Collection entries:
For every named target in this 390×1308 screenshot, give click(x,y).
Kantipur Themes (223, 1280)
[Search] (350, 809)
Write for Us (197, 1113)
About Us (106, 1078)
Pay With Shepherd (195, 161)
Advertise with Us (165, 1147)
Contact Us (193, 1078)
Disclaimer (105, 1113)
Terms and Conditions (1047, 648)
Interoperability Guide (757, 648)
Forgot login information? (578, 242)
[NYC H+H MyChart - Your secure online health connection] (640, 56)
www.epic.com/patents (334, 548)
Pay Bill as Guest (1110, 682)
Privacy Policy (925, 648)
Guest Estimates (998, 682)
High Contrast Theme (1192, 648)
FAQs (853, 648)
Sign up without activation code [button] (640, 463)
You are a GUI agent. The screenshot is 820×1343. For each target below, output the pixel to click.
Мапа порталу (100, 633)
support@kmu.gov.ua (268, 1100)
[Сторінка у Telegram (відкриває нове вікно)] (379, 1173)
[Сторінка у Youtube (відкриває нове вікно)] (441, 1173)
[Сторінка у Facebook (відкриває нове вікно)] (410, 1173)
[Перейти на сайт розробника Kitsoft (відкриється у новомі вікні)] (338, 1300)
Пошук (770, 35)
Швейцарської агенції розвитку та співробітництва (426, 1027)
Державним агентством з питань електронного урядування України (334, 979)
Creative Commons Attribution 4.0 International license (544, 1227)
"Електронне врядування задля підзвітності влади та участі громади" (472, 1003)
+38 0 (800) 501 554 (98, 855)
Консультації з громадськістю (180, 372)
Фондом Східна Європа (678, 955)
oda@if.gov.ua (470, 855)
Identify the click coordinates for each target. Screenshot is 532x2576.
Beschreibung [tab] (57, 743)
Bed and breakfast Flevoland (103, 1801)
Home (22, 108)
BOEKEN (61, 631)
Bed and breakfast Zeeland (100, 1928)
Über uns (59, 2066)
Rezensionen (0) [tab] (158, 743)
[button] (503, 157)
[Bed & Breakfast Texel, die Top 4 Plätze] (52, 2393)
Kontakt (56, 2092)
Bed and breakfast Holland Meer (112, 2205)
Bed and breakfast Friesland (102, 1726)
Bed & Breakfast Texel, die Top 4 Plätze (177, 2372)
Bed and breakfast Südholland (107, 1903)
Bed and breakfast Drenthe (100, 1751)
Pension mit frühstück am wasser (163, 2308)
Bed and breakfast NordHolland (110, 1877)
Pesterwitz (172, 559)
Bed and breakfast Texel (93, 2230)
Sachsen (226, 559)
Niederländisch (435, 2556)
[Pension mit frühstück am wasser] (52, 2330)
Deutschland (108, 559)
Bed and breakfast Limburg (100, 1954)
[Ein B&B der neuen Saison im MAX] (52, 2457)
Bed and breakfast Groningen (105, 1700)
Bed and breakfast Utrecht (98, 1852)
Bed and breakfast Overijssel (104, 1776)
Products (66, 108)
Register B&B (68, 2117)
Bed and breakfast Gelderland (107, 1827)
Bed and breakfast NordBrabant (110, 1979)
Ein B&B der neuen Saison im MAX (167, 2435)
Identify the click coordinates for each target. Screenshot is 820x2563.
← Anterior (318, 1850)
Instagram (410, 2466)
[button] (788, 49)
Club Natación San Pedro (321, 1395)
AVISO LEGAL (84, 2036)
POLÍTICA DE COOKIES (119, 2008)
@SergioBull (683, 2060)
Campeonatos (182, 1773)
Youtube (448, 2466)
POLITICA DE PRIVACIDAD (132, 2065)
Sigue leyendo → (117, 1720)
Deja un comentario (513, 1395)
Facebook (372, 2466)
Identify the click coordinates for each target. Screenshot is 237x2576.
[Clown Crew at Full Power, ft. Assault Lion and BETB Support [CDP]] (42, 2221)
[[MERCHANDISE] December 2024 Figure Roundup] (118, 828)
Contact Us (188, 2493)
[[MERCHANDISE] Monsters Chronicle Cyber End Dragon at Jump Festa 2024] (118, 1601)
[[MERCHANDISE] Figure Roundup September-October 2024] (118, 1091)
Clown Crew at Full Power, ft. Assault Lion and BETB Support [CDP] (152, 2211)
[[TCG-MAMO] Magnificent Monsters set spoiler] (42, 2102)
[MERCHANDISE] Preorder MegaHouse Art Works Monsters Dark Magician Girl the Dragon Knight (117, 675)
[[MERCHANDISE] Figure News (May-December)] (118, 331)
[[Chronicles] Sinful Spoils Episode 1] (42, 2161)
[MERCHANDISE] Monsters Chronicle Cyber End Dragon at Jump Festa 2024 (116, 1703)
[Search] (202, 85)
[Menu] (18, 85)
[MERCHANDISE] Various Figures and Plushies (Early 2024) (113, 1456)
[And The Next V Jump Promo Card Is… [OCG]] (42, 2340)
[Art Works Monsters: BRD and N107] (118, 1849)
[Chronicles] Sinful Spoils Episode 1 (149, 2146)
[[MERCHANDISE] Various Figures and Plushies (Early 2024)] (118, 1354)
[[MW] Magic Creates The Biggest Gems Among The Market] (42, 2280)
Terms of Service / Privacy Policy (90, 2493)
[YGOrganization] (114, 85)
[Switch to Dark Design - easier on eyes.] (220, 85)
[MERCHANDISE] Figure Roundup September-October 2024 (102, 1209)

* [TASK GOAL]:
What is asked for is an exact copy of the lines above from the one containing "Terms and Conditions (1047, 648)" through the one containing "Sign up without", and only those.

* [EXERCISE RESPONSE]:
Terms and Conditions (1047, 648)
Interoperability Guide (757, 648)
Forgot login information? (578, 242)
[NYC H+H MyChart - Your secure online health connection] (640, 56)
www.epic.com/patents (334, 548)
Pay Bill as Guest (1110, 682)
Privacy Policy (925, 648)
Guest Estimates (998, 682)
High Contrast Theme (1192, 648)
FAQs (853, 648)
Sign up without activation code [button] (640, 463)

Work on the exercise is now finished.